● Directions for this task:
Which lines in the entries below contain the word "button"? Pull out each of those lines.

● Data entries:
= = =
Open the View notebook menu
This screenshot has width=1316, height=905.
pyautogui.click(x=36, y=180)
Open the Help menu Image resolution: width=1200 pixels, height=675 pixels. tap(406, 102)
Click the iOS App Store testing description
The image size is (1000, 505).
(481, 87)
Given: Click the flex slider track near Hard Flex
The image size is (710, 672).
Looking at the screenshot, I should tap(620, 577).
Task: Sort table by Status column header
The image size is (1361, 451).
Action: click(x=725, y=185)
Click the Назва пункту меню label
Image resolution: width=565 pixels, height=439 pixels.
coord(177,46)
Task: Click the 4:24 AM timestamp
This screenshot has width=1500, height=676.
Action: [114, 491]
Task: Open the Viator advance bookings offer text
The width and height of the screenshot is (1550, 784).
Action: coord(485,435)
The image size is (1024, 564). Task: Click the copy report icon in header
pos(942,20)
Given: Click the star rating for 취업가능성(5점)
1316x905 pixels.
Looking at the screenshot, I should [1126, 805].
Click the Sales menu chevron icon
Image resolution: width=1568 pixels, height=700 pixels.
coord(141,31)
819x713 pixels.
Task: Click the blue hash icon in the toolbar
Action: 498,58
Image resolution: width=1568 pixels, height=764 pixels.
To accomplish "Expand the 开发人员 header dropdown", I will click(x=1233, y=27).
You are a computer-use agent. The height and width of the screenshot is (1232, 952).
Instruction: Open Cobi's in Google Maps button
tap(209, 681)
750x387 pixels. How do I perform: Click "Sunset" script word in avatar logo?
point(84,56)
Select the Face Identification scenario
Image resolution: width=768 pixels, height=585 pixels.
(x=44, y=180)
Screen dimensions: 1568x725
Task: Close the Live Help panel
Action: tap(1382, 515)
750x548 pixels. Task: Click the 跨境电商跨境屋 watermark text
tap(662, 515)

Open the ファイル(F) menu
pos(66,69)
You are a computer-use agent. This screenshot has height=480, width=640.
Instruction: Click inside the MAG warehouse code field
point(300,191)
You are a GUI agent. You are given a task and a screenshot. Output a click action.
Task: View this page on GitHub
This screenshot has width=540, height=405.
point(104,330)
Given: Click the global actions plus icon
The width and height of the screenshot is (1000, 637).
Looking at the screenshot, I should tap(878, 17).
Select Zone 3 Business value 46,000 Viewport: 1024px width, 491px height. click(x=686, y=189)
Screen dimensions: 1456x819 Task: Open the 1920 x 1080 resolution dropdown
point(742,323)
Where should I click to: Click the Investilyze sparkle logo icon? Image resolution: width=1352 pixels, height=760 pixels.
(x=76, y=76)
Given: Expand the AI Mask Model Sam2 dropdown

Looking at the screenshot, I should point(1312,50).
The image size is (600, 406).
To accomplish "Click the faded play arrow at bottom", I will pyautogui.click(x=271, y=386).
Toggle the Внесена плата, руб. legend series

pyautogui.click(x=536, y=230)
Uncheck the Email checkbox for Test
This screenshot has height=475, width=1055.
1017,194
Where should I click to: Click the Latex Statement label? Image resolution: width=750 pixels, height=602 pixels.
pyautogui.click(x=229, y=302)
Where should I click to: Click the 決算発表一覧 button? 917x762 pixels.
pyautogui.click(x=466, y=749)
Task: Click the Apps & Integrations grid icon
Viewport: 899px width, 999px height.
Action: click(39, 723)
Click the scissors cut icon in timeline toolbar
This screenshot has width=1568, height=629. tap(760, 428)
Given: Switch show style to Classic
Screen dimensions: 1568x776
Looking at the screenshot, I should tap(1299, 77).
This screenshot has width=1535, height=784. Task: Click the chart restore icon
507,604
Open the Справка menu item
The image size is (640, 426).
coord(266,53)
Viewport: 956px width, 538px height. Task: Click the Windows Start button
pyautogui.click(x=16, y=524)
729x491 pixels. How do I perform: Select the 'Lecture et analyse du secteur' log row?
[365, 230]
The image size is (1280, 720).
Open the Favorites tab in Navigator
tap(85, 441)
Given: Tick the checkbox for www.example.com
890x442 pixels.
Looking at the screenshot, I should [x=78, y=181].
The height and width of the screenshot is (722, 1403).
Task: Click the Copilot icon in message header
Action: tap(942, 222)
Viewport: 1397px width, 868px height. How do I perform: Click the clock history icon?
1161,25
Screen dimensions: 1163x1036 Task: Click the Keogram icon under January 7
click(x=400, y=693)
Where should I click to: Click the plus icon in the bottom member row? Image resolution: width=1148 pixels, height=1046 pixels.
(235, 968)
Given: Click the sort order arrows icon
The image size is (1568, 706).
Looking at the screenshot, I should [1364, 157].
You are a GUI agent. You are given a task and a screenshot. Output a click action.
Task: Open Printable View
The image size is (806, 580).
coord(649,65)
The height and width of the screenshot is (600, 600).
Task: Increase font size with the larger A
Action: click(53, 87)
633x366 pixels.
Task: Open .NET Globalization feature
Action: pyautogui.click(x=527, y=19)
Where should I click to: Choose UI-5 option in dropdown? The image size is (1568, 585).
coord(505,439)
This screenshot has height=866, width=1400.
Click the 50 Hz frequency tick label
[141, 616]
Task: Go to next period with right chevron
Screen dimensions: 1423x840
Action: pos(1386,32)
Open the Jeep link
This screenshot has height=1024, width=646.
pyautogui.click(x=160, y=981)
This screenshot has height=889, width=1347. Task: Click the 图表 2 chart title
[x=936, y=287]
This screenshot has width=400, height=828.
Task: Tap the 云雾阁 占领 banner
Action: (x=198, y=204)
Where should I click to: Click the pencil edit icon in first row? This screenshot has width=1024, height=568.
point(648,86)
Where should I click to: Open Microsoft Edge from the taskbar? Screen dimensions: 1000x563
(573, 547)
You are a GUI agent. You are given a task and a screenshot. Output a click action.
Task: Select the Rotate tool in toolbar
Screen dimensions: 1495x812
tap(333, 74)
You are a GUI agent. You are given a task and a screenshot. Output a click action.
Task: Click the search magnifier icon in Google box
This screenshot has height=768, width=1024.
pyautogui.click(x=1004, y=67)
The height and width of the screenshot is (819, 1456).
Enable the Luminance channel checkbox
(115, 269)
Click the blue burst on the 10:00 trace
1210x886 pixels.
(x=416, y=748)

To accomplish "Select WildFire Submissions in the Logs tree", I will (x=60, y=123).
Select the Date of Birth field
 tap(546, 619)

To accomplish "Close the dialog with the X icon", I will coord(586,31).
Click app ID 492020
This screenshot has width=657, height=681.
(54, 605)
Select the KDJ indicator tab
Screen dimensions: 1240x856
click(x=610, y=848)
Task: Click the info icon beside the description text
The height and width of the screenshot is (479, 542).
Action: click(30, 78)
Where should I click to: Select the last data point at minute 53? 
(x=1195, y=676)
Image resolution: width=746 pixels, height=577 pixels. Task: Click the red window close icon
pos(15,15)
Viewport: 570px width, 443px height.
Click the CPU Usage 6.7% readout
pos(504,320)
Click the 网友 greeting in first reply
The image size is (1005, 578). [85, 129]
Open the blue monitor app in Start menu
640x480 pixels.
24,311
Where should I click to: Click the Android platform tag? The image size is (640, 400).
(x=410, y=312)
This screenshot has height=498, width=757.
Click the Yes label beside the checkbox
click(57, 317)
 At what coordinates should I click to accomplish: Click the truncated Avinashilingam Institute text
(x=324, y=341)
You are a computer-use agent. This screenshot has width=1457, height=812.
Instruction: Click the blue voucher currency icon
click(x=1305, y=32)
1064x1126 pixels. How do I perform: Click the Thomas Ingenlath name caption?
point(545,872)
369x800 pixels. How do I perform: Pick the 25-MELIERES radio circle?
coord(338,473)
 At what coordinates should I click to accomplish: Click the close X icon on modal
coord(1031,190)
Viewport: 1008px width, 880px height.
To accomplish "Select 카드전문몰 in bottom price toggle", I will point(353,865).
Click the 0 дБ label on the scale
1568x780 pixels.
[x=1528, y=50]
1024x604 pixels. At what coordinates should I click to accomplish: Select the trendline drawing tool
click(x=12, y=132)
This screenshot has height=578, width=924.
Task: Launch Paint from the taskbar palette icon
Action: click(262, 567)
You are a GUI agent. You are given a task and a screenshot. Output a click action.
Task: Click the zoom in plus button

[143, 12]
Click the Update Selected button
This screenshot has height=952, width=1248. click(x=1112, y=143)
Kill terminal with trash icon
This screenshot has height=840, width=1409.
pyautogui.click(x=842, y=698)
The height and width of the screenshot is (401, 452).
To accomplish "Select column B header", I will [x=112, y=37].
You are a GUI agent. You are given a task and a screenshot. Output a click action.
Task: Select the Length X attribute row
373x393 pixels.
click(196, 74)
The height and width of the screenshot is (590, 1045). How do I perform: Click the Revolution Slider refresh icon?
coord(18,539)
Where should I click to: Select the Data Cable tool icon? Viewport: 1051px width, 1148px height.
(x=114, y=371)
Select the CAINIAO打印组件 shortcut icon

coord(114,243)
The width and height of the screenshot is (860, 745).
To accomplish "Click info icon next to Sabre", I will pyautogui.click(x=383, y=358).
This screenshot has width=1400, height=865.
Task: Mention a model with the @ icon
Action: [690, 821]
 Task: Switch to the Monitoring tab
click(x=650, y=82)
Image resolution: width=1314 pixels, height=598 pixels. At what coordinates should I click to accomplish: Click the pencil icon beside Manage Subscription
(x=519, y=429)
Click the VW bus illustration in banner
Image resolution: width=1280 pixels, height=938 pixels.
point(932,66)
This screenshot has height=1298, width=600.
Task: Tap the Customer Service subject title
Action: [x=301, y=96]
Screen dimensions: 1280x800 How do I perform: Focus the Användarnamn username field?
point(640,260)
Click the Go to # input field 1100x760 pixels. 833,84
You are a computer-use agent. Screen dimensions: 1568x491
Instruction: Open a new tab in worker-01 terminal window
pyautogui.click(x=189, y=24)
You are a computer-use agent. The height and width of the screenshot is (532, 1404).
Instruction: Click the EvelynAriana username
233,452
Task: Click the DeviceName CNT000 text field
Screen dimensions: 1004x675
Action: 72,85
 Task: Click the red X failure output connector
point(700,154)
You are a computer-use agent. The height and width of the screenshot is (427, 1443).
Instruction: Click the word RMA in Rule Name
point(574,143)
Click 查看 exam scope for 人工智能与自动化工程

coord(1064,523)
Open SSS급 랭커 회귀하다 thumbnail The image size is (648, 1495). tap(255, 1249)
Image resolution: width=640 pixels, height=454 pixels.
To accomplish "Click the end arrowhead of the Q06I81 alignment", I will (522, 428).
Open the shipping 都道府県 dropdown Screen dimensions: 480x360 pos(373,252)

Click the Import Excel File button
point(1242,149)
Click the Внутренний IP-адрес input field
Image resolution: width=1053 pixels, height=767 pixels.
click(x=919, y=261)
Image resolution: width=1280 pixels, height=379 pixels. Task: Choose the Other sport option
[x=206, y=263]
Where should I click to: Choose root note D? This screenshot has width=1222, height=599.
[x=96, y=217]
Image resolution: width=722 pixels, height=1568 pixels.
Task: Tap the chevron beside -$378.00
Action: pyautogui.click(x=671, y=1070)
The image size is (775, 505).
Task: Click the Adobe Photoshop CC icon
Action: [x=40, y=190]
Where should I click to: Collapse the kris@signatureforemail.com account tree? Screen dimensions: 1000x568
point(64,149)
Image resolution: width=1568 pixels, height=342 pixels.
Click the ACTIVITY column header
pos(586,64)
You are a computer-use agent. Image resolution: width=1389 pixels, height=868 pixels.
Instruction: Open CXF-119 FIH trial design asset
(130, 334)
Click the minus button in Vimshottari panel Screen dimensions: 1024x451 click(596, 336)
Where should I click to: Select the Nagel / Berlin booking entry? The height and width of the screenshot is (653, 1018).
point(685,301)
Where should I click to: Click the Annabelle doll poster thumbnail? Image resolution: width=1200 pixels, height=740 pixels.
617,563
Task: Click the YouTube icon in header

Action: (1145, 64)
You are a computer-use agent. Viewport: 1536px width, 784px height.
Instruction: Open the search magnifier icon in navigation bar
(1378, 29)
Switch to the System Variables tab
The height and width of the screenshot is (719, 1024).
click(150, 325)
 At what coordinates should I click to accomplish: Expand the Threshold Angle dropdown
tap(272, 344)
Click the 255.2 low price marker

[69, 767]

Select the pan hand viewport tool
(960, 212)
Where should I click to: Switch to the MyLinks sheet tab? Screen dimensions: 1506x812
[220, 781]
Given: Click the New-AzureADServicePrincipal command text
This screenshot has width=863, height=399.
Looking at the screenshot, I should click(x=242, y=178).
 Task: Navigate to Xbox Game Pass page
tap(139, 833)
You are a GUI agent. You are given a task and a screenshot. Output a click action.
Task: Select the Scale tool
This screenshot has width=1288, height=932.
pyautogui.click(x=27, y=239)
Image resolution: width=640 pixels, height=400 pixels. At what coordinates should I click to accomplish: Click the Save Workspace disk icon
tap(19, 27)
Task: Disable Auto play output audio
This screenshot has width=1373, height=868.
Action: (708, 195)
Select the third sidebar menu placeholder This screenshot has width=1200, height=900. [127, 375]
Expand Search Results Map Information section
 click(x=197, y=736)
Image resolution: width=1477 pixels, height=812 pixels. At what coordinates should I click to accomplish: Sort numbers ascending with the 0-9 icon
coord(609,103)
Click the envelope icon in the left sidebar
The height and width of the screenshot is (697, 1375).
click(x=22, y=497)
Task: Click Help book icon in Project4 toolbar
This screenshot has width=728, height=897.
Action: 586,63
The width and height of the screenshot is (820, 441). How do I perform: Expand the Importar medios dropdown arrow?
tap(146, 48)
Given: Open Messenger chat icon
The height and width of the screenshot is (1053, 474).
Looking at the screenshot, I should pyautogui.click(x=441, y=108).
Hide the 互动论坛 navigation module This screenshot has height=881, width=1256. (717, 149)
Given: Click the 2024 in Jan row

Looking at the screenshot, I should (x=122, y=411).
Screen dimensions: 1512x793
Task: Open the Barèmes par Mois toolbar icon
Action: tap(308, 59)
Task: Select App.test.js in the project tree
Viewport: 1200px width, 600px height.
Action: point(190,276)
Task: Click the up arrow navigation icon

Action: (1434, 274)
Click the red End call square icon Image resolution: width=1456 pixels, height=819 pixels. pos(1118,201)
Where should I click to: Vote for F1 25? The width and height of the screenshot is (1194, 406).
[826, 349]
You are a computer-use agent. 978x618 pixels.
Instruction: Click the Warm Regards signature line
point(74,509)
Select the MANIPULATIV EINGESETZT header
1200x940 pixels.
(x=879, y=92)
= = =
● Result:
Instruction: Open Cobi's in Google Maps button
Where should I click to: Click the 決算発表一覧 button? 917x762 pixels.
Viewport: 956px width, 538px height. Task: Click the Windows Start button
Task: Click the zoom in plus button
Click the Update Selected button
Click the Import Excel File button
Click the minus button in Vimshottari panel Screen dimensions: 1024x451 click(596, 336)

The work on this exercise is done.